## Exercise
The records that follow must be repeated exactly, except for their pictures.

=== Begin Enclosure ===

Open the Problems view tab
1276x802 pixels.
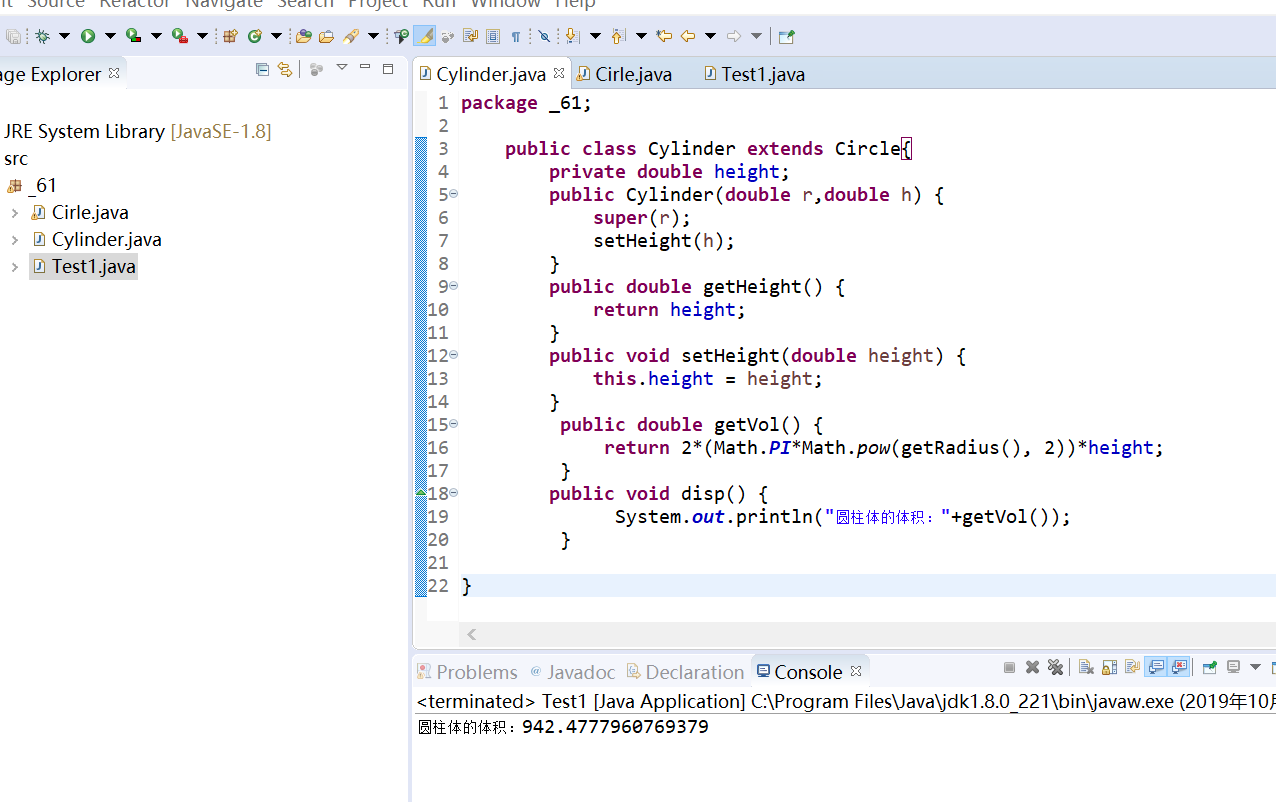[x=476, y=672]
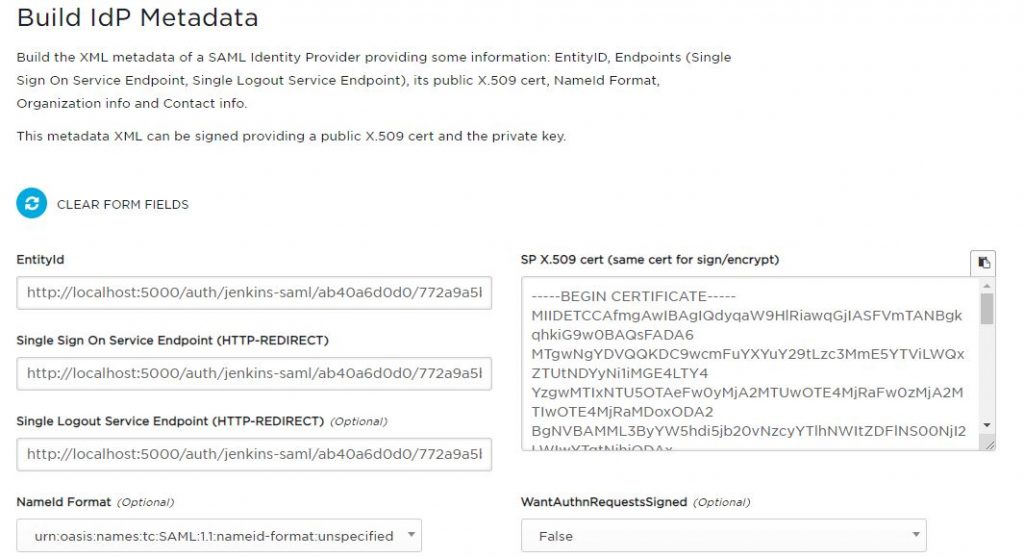
Task: Click the Build IdP Metadata heading
Action: (138, 18)
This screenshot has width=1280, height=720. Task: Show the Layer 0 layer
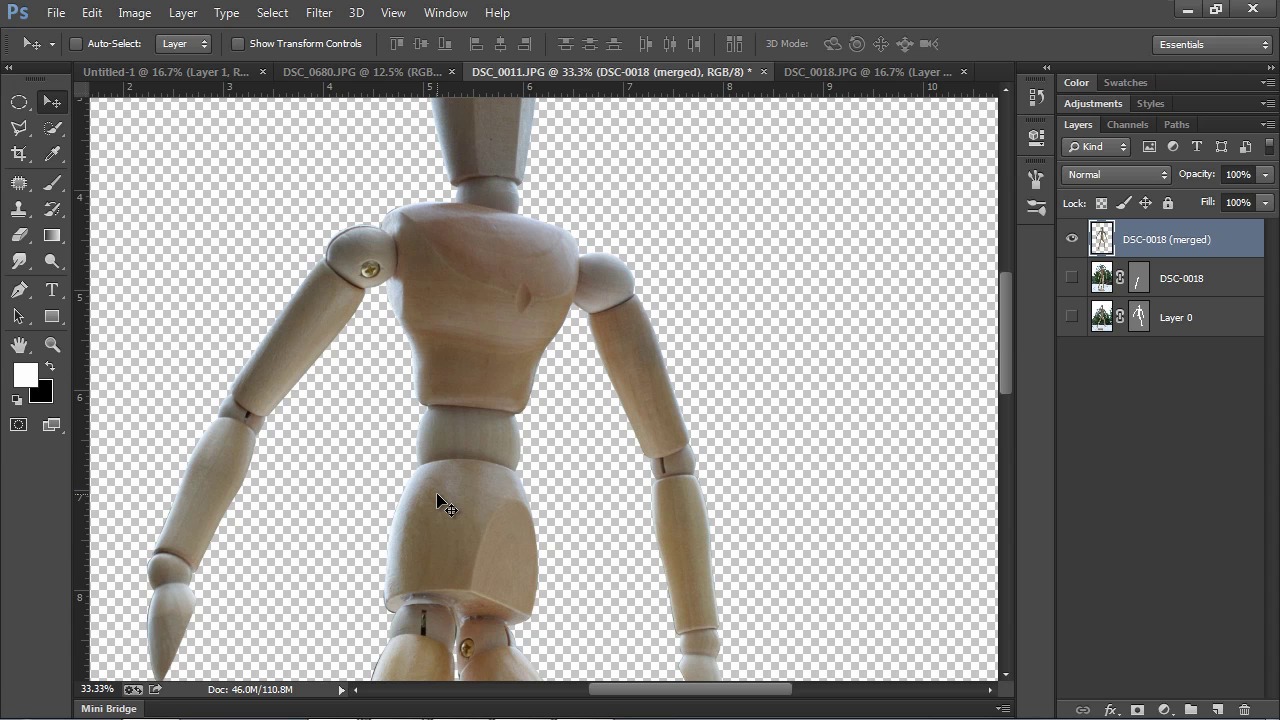click(x=1072, y=317)
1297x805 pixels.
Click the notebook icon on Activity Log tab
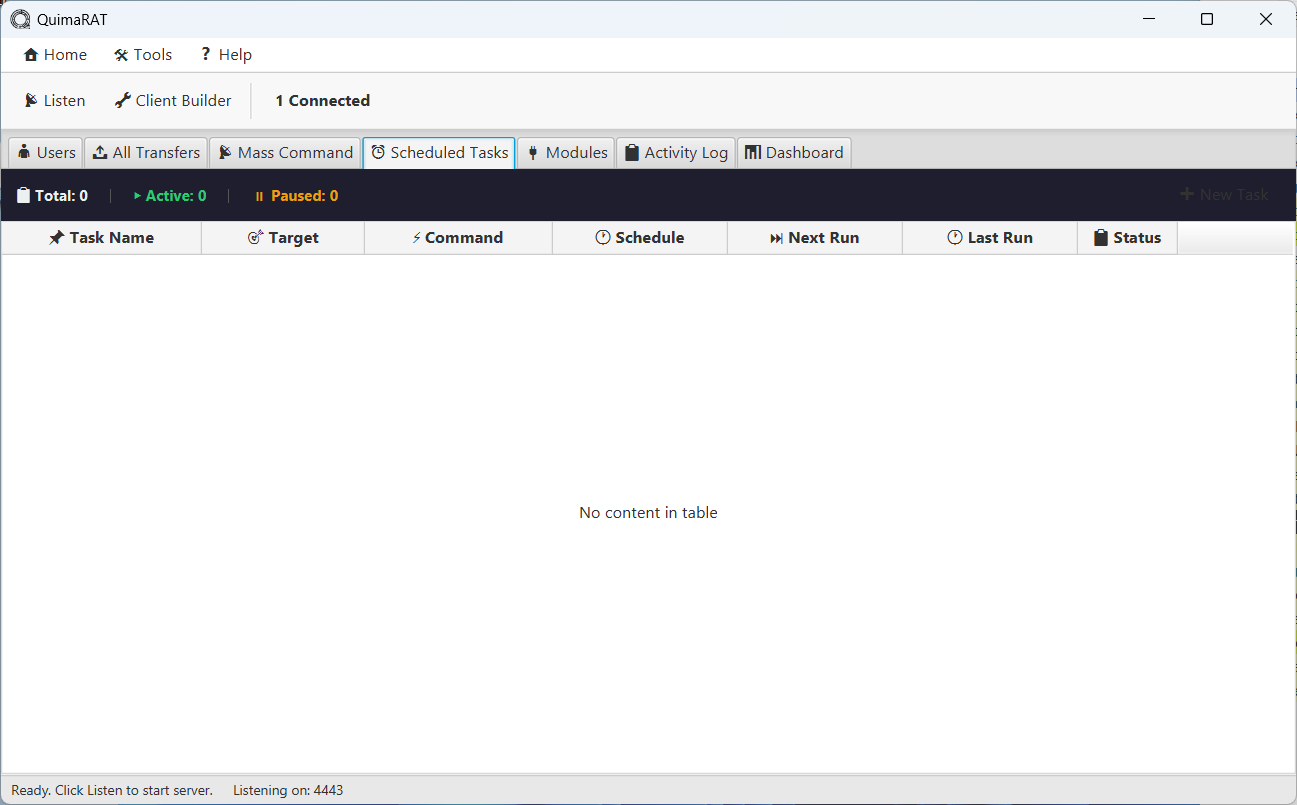click(x=631, y=152)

=== End Enclosure ===

## Task response
Open the Problems view tab
1276x802 pixels.
[x=476, y=672]
Task: Click the Build IdP Metadata heading
Action: (138, 18)
This screenshot has width=1280, height=720. Task: Show the Layer 0 layer
click(x=1072, y=317)
1297x805 pixels.
Click the notebook icon on Activity Log tab
click(x=631, y=152)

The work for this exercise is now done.